_STORED DATA:_
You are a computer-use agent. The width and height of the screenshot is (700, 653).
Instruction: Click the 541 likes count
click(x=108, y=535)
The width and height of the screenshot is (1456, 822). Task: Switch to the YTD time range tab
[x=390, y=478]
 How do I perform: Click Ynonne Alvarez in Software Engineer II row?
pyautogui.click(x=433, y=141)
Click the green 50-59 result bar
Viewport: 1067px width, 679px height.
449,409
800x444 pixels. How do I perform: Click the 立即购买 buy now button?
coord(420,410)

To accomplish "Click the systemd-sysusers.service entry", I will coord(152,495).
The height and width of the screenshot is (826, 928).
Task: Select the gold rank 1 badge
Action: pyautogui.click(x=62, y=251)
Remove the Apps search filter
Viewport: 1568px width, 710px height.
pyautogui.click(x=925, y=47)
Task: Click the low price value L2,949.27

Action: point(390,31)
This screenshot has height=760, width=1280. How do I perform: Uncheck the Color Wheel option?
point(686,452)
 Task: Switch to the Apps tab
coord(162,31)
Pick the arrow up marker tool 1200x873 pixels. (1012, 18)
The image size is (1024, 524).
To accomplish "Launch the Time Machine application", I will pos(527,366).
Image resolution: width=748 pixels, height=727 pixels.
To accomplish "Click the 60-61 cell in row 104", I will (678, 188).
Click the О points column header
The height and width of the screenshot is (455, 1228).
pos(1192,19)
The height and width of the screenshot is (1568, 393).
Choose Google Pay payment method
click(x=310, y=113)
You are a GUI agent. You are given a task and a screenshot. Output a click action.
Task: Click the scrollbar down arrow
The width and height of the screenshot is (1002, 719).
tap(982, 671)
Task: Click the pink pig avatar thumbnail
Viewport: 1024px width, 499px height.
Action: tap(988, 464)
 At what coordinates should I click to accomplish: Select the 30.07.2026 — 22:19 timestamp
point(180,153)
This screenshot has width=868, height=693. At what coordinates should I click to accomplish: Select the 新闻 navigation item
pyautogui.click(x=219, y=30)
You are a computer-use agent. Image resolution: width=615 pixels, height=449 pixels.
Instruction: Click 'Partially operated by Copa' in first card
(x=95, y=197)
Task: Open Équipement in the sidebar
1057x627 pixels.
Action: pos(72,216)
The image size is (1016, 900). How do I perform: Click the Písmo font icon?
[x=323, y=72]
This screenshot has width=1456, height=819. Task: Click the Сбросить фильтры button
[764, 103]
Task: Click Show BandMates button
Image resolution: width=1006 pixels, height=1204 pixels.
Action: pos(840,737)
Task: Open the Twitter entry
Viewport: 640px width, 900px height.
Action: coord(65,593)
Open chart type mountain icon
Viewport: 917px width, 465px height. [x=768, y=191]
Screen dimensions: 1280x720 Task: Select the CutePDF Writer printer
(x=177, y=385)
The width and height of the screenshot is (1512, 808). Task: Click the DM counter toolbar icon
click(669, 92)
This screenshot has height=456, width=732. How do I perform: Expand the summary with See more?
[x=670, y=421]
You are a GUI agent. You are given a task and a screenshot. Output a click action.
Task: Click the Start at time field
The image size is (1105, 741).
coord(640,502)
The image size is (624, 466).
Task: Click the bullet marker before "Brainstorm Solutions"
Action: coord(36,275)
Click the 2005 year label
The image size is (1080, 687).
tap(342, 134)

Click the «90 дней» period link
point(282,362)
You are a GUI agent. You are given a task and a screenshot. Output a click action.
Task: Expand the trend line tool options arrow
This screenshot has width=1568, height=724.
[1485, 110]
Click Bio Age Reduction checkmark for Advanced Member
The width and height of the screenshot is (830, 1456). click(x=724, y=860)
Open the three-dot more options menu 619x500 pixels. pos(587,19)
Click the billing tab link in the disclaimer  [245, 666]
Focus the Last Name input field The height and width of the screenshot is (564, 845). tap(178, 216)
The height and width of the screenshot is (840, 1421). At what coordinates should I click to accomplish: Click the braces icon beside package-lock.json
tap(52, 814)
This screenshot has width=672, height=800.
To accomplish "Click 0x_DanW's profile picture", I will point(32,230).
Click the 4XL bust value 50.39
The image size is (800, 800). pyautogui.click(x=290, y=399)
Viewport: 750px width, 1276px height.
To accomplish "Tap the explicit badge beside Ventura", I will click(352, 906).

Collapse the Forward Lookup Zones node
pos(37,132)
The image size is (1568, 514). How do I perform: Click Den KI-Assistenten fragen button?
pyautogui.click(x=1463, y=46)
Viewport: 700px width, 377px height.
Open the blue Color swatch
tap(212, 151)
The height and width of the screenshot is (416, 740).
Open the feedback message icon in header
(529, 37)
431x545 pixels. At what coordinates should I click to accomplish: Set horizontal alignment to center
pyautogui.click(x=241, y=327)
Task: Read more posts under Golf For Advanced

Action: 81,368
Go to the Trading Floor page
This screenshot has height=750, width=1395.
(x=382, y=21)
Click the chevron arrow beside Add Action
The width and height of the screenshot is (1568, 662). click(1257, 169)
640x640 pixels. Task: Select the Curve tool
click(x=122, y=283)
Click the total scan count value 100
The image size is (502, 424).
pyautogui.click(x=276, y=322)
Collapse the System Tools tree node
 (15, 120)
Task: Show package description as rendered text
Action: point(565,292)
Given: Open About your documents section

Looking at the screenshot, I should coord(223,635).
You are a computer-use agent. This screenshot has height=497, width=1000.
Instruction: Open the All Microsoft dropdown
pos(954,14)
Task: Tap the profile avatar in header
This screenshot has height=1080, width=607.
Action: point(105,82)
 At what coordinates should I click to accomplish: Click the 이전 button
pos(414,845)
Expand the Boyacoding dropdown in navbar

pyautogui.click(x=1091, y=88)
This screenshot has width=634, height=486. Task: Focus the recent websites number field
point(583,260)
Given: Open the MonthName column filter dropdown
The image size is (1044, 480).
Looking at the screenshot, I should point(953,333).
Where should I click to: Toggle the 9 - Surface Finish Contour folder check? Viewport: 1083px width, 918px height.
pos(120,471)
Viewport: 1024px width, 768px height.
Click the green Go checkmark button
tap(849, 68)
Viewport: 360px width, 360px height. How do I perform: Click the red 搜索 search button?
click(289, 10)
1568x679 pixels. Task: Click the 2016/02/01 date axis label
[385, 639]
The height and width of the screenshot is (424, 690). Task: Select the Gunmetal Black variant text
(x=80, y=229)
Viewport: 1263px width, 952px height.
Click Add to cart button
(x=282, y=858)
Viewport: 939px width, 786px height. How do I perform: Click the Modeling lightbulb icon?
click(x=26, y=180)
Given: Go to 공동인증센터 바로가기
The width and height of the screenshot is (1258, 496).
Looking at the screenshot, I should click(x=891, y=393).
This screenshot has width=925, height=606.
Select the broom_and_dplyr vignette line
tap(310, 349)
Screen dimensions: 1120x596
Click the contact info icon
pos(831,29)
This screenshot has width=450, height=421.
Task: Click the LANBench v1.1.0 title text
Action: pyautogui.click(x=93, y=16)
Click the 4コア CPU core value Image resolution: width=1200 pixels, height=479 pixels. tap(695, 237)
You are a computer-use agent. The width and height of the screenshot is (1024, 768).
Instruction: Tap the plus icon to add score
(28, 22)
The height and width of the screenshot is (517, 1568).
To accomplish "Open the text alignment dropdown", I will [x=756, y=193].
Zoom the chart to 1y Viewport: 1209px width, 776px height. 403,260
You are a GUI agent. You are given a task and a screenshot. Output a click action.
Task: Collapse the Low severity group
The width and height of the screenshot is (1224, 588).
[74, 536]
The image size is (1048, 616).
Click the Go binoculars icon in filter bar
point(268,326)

_EXERCISE DETAILS:_ Please tally the lines in the data above containing the string "column", and give the number alone.

_YOUR SOLUTION:_ 2